Content starts
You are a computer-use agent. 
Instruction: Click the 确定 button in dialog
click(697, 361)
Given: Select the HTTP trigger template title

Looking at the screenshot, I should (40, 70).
Content ends
--- WORK TASK ---
Print all of the data exactly as it stands above.

--- ANSWER BOX ---
You are a computer-use agent. 
Instruction: Click the 确定 button in dialog
click(697, 361)
Given: Select the HTTP trigger template title

Looking at the screenshot, I should (40, 70).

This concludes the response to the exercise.